**REQUIRED ACTION:**
In how many lines of the records does the string "Collapse" appear? State only the number.

**DATA LISTING:**
▶
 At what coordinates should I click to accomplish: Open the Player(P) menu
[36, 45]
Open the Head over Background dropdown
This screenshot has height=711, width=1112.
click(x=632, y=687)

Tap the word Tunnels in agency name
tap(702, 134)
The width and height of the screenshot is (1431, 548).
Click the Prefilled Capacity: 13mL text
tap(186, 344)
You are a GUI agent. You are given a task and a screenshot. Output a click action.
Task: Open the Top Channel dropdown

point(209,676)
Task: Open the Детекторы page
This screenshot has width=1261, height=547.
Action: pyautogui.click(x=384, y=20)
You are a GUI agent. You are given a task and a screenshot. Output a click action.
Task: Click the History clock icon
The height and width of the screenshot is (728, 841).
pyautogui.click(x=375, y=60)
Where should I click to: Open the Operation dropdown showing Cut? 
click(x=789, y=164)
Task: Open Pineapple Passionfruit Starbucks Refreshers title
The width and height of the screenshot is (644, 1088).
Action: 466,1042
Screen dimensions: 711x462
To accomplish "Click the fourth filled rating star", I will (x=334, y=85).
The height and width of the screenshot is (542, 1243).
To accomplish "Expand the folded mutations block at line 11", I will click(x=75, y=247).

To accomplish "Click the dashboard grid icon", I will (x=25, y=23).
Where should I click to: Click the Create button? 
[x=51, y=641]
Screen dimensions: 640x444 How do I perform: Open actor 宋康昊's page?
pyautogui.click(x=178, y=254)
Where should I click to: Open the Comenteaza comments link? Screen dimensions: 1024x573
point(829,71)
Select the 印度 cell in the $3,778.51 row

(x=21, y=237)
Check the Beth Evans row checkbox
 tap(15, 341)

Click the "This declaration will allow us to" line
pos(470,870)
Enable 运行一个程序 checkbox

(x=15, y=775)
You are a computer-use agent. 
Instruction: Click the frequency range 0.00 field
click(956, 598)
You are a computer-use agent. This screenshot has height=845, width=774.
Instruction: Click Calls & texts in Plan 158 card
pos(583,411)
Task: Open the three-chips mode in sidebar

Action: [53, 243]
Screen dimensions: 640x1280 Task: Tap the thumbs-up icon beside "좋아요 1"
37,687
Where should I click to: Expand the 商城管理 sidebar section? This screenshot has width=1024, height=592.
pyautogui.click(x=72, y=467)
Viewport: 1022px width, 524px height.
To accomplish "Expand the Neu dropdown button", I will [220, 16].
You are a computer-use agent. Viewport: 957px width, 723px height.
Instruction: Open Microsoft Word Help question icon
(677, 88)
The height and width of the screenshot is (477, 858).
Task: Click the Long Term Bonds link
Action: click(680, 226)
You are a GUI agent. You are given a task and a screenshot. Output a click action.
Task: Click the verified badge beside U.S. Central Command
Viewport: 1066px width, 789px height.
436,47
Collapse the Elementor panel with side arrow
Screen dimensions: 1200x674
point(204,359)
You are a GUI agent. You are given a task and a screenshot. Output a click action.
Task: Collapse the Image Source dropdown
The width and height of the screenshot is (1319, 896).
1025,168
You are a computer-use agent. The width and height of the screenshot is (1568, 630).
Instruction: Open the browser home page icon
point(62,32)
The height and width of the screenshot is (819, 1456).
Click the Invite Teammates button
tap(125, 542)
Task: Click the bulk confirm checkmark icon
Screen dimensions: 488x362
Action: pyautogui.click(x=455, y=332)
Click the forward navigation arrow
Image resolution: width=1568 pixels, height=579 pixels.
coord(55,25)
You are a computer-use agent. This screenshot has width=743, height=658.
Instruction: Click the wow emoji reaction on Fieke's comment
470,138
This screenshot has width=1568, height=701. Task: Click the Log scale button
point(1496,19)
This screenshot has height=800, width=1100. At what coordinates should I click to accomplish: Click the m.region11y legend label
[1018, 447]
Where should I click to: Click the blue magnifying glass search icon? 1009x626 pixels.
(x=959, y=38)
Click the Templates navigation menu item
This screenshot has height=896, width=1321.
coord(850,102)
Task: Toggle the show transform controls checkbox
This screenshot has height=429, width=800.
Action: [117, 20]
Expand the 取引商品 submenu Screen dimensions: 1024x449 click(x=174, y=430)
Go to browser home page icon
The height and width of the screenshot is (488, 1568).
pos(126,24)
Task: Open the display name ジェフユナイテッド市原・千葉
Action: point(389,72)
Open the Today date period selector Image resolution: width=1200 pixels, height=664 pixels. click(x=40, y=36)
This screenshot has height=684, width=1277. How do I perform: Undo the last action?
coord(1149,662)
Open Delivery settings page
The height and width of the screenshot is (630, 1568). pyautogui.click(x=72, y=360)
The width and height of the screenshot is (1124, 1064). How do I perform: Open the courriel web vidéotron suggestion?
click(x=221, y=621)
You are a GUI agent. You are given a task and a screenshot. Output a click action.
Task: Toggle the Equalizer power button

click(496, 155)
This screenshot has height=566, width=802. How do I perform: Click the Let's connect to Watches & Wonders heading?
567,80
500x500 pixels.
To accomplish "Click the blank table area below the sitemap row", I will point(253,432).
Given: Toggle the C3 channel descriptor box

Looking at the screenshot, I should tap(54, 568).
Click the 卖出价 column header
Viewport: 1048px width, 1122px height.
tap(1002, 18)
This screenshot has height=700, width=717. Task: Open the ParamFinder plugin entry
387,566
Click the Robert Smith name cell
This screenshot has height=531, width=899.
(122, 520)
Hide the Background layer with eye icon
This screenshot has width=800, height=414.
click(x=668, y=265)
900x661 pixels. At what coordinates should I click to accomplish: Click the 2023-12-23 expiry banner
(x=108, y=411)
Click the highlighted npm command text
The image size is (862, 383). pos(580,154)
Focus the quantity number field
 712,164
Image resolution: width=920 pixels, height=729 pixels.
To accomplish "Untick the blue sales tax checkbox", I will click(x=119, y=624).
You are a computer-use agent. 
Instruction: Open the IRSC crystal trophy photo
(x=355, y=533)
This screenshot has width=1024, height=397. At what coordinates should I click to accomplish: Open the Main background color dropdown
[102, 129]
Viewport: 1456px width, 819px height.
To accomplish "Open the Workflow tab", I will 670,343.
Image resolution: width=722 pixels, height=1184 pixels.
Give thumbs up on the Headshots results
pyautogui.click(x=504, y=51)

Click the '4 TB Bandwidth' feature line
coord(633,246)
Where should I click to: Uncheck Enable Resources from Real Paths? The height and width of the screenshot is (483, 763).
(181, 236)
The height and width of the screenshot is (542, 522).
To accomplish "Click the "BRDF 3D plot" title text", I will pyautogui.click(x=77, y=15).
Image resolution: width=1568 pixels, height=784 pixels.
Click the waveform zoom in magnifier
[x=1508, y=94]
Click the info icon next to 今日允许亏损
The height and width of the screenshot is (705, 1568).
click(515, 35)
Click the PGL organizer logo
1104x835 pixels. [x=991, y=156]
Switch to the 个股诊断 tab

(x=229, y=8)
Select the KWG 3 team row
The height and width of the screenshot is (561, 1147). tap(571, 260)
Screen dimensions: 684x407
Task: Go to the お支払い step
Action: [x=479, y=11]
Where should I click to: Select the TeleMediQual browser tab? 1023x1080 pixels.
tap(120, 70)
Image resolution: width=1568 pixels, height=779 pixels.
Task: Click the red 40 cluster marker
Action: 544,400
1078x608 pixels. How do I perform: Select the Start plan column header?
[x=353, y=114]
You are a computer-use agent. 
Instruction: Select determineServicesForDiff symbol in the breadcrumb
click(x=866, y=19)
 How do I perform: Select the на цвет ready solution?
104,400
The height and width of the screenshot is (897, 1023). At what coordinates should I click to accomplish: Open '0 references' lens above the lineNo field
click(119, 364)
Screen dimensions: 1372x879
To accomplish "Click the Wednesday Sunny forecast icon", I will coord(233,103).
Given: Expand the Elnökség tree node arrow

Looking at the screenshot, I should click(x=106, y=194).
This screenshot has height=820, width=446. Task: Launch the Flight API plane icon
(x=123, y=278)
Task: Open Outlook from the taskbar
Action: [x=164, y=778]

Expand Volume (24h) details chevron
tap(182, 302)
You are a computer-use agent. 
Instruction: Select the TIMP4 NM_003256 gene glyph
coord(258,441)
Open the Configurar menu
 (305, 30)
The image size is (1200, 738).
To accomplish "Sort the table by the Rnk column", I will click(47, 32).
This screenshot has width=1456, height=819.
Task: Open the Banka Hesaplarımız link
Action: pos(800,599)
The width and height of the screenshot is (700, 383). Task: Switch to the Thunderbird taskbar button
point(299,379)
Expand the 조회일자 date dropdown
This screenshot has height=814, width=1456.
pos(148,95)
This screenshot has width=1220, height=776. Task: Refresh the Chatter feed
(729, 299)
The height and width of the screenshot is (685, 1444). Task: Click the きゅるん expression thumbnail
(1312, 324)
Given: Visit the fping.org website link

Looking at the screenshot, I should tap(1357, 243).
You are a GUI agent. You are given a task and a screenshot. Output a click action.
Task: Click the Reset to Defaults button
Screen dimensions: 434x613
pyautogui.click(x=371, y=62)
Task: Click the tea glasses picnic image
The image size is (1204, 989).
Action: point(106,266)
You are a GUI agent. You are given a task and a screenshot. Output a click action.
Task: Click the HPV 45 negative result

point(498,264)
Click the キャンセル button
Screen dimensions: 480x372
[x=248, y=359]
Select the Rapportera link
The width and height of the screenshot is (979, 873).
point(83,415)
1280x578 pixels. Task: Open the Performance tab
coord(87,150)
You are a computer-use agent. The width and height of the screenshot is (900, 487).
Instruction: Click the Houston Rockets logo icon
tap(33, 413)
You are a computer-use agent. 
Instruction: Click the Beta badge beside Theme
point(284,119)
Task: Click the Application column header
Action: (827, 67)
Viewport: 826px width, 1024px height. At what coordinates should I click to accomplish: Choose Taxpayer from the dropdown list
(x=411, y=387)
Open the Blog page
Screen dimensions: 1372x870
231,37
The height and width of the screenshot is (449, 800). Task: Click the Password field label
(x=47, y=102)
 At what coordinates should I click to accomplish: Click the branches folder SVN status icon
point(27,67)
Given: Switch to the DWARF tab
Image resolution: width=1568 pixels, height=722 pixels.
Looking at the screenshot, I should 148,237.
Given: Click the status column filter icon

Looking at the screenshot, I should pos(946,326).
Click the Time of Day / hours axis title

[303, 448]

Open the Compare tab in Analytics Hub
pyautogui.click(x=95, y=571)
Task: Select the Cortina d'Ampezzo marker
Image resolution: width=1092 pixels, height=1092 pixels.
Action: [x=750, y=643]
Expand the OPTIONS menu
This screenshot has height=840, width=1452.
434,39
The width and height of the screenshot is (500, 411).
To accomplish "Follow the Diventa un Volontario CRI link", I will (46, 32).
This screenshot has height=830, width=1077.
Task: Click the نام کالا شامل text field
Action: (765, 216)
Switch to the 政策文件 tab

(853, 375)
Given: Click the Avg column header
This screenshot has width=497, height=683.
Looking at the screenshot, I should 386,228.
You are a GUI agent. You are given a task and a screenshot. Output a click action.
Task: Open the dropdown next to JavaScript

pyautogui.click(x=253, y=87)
◀
**TASK RESPONSE:**
2